Reputation: 1
I have data on the effect sizes for 14 variables (var1-var14). Each value is the effect size of a specific treatment on a certain variable. Missing values are due to that some articles did not consider certain variables. A positive value show promoting while a negative value shows the inhibiting effect of that treatment on the variable. I want (1) to do a pairwise linear regression that runs through each and every variable and compare if there is an association between variables, (2) consider var1 as the dependent variable and var2-var14 all as independent variables to find the best-fit model (maybe using glmulti
package?) and show changes in which variables are most important for change in var1
.
Here is a sample data:
set.seed(123)
**# Create the dataset with effect sizes and missing values**
mydata <- data.frame(
Var1 = sample(c(-20:14, NA), 64, replace = TRUE),
Var2 = sample(c(-20:14, NA), 64, replace = TRUE),
Var3 = sample(c(-20:14, NA), 64, replace = TRUE),
Var4 = sample(c(-20:14, NA), 64, replace = TRUE),
Var5 = sample(c(-20:14, NA), 64, replace = TRUE),
Var6 = sample(c(-20:14, NA), 64, replace = TRUE),
Var7 = sample(c(-20:14, NA), 64, replace = TRUE),
Var8 = sample(c(-20:14, NA), 64, replace = TRUE),
Var9 = sample(c(-20:14, NA), 64, replace = TRUE),
Var10 = sample(c(-20:14, NA), 64, replace = TRUE),
Var11 = sample(c(-20:14, NA), 64, replace = TRUE),
Var12 = sample(c(-20:14, NA), 64, replace = TRUE),
Var13 = sample(c(-20:14, NA), 64, replace = TRUE),
Var14 = sample(c(-20:14, NA), 64, replace = TRUE)
)
**# Set more than 50% missing values in each column**
for (col in 1:14) {
missing_indices <- sample(1:64, size = 32)

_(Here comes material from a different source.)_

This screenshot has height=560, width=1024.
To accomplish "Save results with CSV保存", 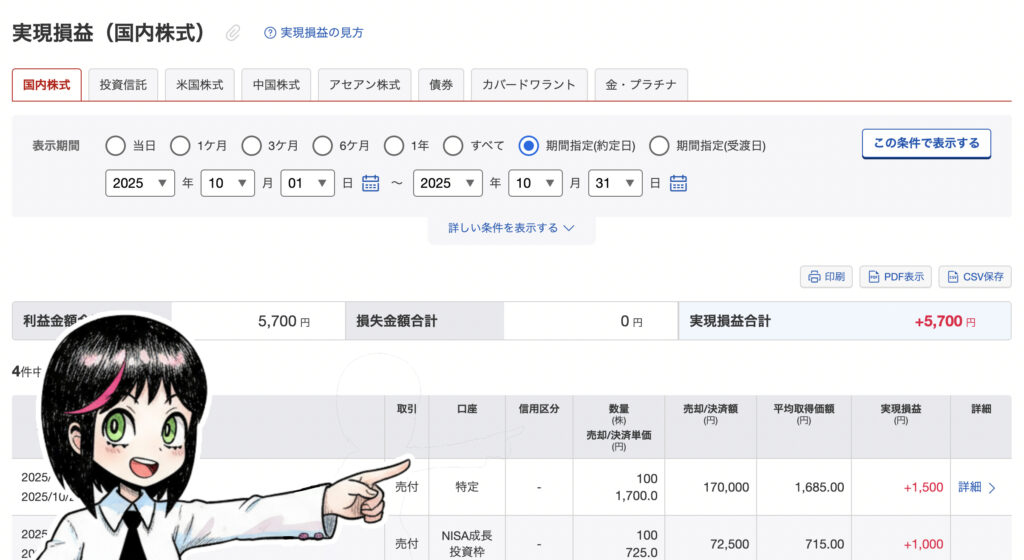I will click(974, 277).
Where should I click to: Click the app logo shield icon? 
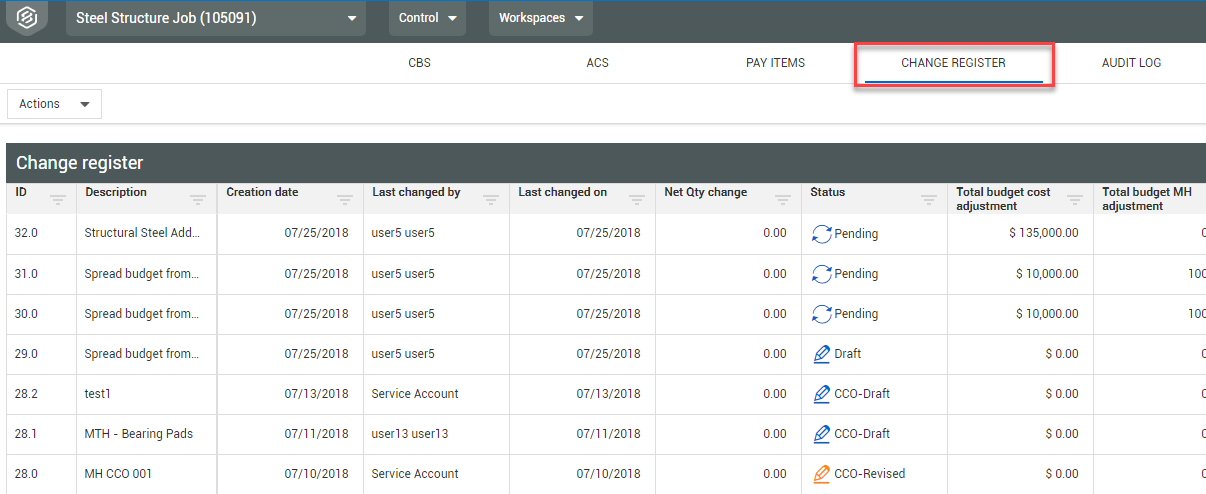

mydata[missing_indices, col] <- NA
}
Is it possible to do all this with such dataset (i.e., missing values)? Thanks!
Upvotes: -1
Views: 75
Reputation: 6921
d
being your example data:
d <-
paste0('Var_', 1:14) |>
Map(f = \(.) sample(c(-20:14, NA),
size = 64,
prob = c(rep(.49/35, 35), .51),
replace = TRUE
)
) |>
as.data.frame()
... you get the pairwise associations in terms of the correlation matrix like so:
d |> cor(use = 'pairwise.complete.obs')
... and a basic column-wise imputation (replacing NA
with the mean value) this way:
d_imputed <- d |>
apply(2, \(var) replace(var, is.na(var), mean(var, na.rm = TRUE)))
Finally you can obtain the regression coefficients of the predictors (columns) for each column like so:
d_imputed |>
apply(2, FUN = \(var) coef(lm(var ~ ., as.data.frame(d_imputed))))
A word of caution: above is just a technical answer to your literal question. For a statistically sound solution, I'd recommend researching over at Cross Validated about imputation, dimensionality reduction, predictor selection and such (see Ben Bolker's comment).
Upvotes: 1